### What you are asked to do
In the records below, the line with "The width and height of the screenshot is (489, 448)." opens the range and the line with "Given: Open the" closes it; print that range exactly and nothing else.

### Task input
══════

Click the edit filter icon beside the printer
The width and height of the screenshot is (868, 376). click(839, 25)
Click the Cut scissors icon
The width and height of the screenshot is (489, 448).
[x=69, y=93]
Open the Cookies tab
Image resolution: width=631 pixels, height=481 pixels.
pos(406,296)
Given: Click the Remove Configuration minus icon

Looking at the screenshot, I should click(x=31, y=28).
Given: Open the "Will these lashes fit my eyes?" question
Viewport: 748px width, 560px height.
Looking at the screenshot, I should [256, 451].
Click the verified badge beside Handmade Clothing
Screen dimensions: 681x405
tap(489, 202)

══════

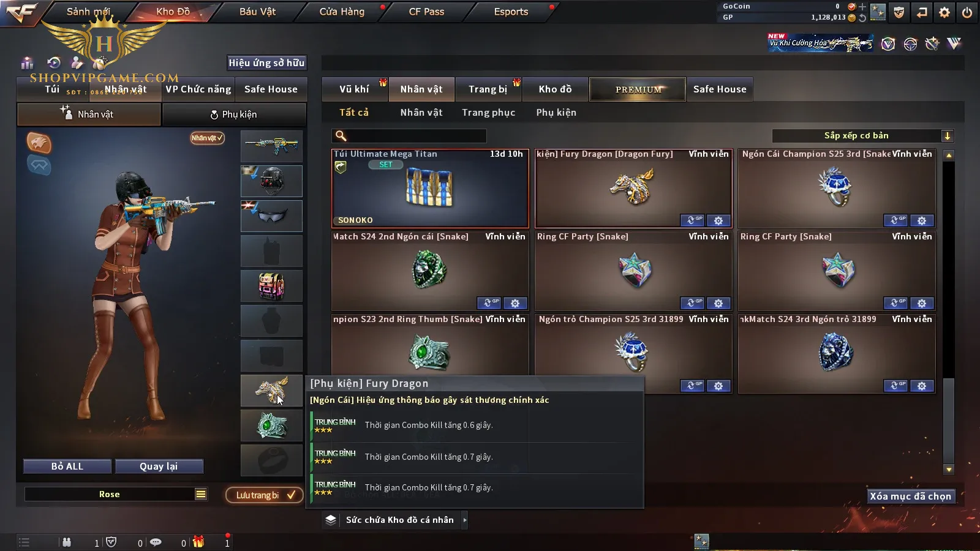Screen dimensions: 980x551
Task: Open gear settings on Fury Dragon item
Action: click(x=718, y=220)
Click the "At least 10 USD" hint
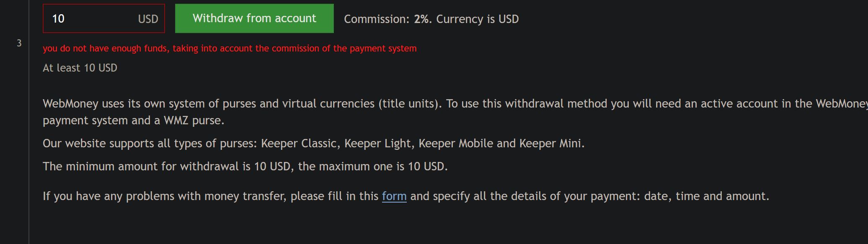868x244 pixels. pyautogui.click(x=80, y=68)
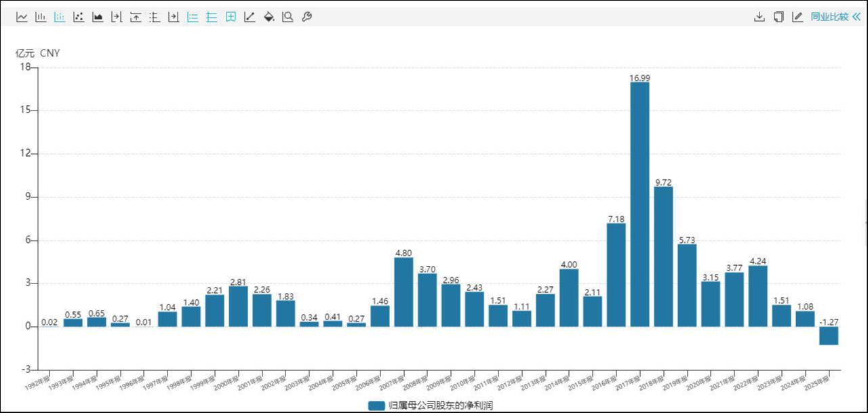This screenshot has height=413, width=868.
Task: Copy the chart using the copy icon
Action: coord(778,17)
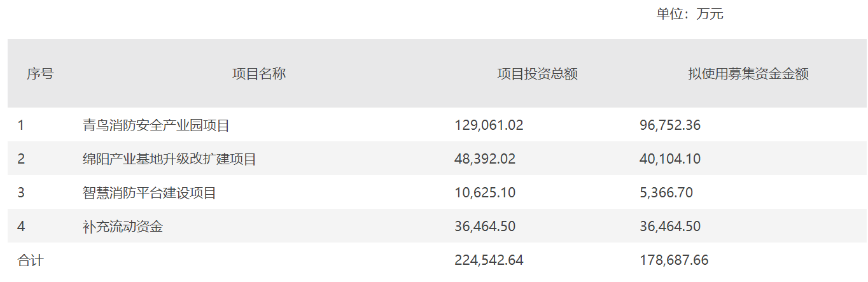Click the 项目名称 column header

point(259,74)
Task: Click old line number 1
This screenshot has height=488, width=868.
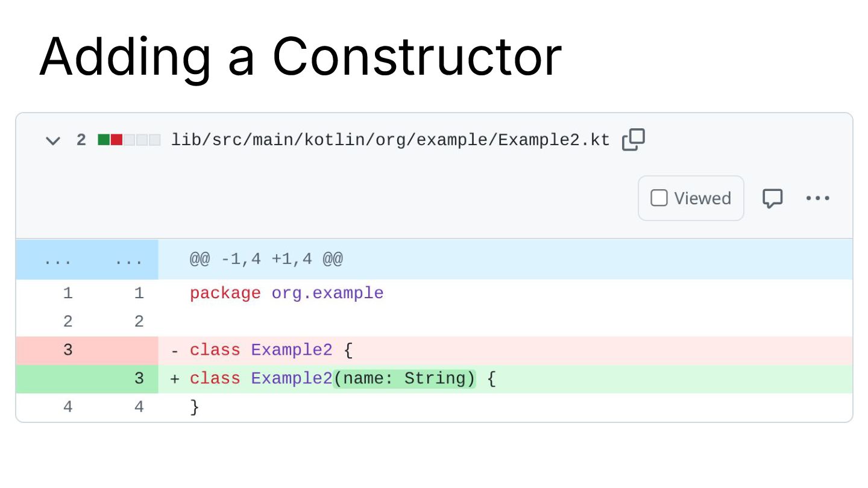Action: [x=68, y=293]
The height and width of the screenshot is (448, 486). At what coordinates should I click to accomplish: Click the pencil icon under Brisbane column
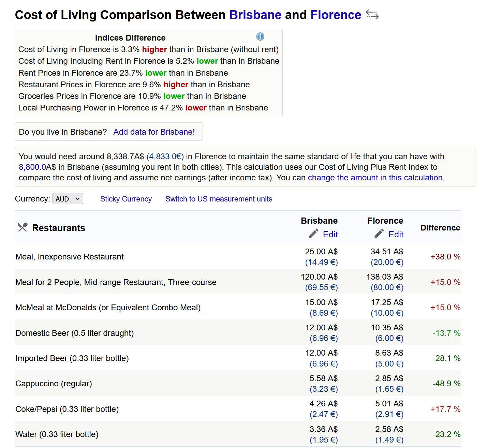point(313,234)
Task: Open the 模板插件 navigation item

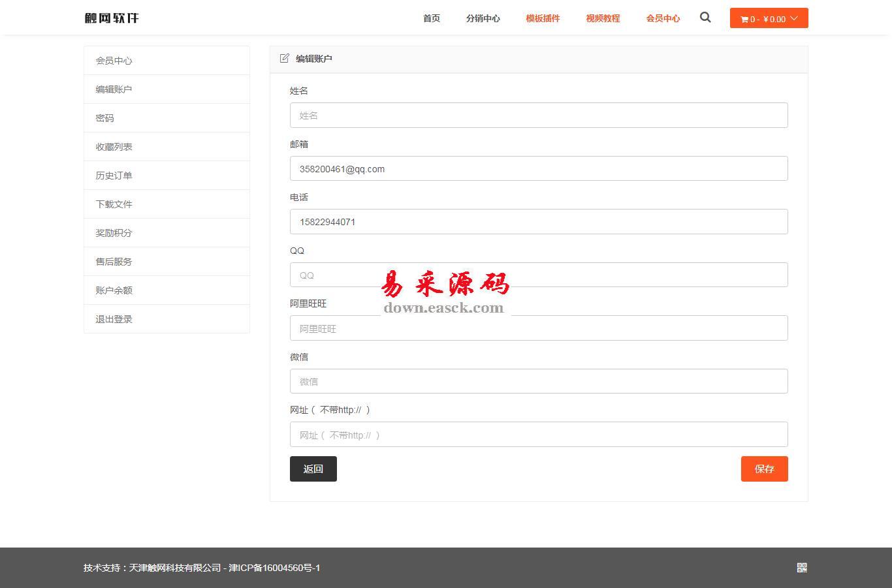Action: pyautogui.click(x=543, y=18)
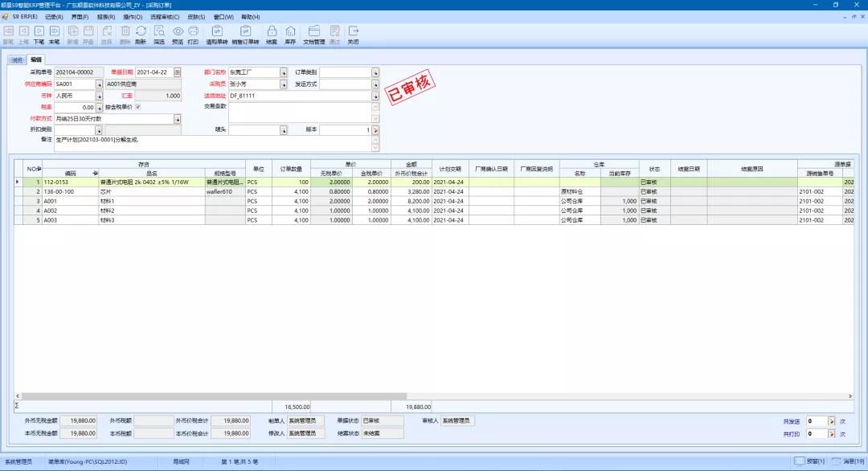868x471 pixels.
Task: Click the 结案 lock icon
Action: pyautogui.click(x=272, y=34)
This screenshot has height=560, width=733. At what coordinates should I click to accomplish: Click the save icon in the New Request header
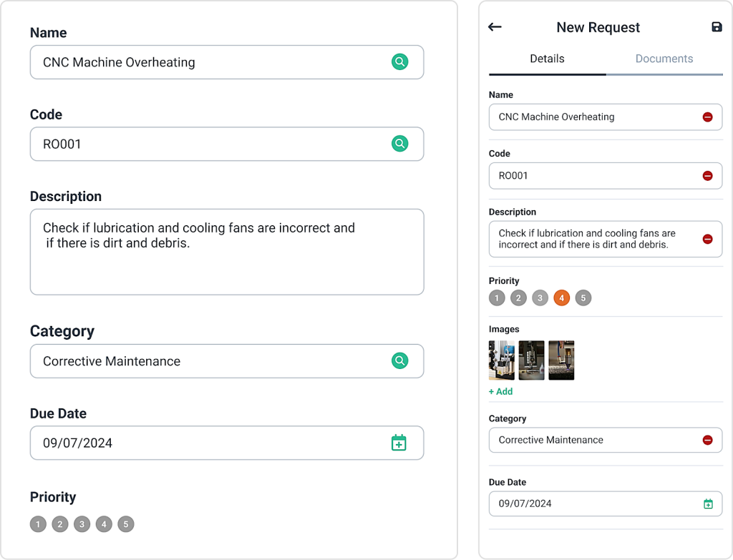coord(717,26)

══════

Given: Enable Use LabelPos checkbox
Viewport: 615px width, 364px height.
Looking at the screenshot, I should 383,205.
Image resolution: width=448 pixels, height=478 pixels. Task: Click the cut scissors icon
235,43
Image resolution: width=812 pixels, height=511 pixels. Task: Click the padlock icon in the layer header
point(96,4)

══════

### Output for this task
The width and height of the screenshot is (489, 448).
[x=69, y=93]
Open the Cookies tab
Image resolution: width=631 pixels, height=481 pixels.
pos(406,296)
Given: Click the Remove Configuration minus icon

Looking at the screenshot, I should click(x=31, y=28).
Given: Open the "Will these lashes fit my eyes?" question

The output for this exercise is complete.